Understanding how the naturally occurring genetic variations affect gene expression levels has been a promising first step to understand the genetics of complex traits at molecular level. The expression Quantitative Trait Loci studies (eQTL) attempt map all the genomic regions affecting/associated with gene expression levels, by genotyping and measuring genome wide expression levels on the same set of individuals from a population.
Although sequencing mRNA molecules by RNA-seq technology has almost replaced microarray technology in small/medium scale gene expression studies, the large-scale genetics of gene expression studies have been a bit slow to embrace Next-gen sequencing. Till recently almost all of the eQTL studies have primarily relied on measuring expression profiles by using microarray technologies.
Only two studies have been published that looked at at genetics of human gene expression by RNA-seq. Pritchard’s group at U. Chicago characterized the genetics of gene expression in 69 african samples from HapMap using RNA-seq and a group from Europe analyzed RNA-seq from 60 European HapMap samples. The results from these studies were published back-to-back in the Nature 2010 issue celebrating “The human genome at ten“.
After those two publications, there are no studies using RNA-seq for understanding genetics of gene expression. Actually, except for the ENCODE/MODENCODE project there is no large scale RNA-seq data published yet. ENCODE published over 410 RNA-seq studies, they were mainly from a few cell lines, not a population level data.
It is bit surprising to see that genetics of gene expression has been a bit slow to embrace sequencing. For sure there are many valid reasons, including funding, scale of such projects and challenges associated with collecting genotype, expression and possibly other phenotypes from the same population and challenges associated with analyzing RNA-seq data.

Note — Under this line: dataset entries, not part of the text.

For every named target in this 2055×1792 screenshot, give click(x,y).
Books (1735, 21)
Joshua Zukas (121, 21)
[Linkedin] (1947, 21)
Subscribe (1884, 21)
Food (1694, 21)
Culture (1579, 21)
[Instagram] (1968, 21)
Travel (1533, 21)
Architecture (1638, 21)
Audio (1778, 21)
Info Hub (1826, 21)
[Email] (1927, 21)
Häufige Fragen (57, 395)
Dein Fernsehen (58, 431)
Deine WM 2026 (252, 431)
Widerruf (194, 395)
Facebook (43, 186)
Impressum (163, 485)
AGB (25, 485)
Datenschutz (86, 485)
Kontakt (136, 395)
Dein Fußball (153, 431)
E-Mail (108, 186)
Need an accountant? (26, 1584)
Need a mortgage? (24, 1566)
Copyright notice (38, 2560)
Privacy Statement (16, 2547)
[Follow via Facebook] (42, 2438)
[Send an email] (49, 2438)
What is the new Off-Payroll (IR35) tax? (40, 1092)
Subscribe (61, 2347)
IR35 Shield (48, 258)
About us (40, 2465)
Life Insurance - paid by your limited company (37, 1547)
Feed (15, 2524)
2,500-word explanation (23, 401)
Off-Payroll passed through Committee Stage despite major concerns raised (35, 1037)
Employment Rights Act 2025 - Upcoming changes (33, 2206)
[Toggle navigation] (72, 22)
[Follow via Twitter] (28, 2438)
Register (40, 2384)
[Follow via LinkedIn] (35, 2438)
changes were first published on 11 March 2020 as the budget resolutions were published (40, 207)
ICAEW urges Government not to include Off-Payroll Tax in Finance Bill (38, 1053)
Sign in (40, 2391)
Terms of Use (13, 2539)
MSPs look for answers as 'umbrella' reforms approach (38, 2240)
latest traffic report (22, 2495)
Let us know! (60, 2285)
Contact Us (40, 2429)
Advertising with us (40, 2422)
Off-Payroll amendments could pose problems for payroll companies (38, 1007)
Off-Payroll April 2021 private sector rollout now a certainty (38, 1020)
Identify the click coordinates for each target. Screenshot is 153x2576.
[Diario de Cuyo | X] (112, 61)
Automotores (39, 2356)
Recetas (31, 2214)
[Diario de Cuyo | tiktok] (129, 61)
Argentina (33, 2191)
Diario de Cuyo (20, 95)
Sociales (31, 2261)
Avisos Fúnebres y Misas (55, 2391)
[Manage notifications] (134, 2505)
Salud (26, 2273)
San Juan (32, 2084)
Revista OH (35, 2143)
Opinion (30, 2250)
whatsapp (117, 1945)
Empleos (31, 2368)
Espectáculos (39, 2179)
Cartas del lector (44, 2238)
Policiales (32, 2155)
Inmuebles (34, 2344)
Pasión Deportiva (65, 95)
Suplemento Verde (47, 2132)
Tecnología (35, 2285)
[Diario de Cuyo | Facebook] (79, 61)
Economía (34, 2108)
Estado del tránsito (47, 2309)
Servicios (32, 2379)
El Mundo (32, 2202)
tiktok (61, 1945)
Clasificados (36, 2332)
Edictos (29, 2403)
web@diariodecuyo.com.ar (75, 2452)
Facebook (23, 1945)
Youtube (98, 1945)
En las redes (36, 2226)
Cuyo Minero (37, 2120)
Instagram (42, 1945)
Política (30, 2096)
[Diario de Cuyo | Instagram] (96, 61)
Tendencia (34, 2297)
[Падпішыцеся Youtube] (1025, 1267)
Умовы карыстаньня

Genetics of Gene Expression Goes Next-Gen Sequencing
It is all going to change pretty soon. The recently concluded Biology of the Genomes conference highlighted at least two major studies on the genetics of human gene expression using RNA-seq data.
One study, Geuvadis project from Europe uses part of samples from the 1000 Genome project with the aim of setting up standards for biological/medical interpretation of sequence data in relation to clinical phenotypes. The Geuvadis project has sequenced both mRNA and microRNA molecules on 465 lymphoblastoid cell line (LCL) samples from 5 populations of the 1000 Genomes Project: one african (Yoruba, YRI) and four european (CEPH (CEU), Finns (FIN), British (GBR), and Toscani (TSI)).
Of these samples, 423 were part of the 1000 Genomes Phase 1 dataset with genome/exome sequencing data. Although the project results are not published yet, the underlying RNA-seq and microRNA-seq data are available from Geuvadis, under Fort Lauderdale Agreement. The Geuvadis website also says that one can expect the publication describing the results of the project pretty soon. Till then here are the tweets on talk at #BOG13 from the leading author of Geuvadis project.
Genetics of Gene Expression of samples from 1000 Genome #bog13
The lead author of Geuvadis project @tuuliel’s talk at #BOG13 storified.
Storified by NextGenSeek· Mon, May 13 2013 04:06:13
The second study from Stanford group led by Alexis Battle has sequenced transcriptomes for 922 individuals from the same population and genotyped them for 737,187 common SNPs. With over 900 individuals, it is the largest transcriptome sequencing effort ever. The mRNA from whole blood was sequenced to really high depth of over 60 million reads in each individual. This work does not have a project page yet and one can learn a bit. Here is the tweets from #BOG13 talk of Alexis Battle storified.
Large-scale RNA-seq study to understand the genetics of gene expression in human #bog13
Alexis Battle’s on the largest RNA-seq project at #bog13 storified
Storified by NextGenSeek· Mon, May 13 2013 04:12:08
NIH’s Genotype-Tissue Expression (GTEx) Project
These two large scale population level RNA-seq effort are only a beginning. NIH’s Genotype-Tissue Expression (GTEx) project is underway to create a largest resource of genotype and gene expression by RNA-seq on 30 to 50 tissues in the human body, including the brain, lung, heart and muscle. Just on the scale alone, the GTEx project could be called as “popENCODE” :) (Over 4000 experiments in ENCODE: 2142: ChIP-seq, 418:RNA-seq,318-DNase-seq). And the GTEx pilot project’s final data on 190 individuals with genotype information and RNA-seq on over 1800 tissues is available now. GTEx project plans to scale up the sample size in the future.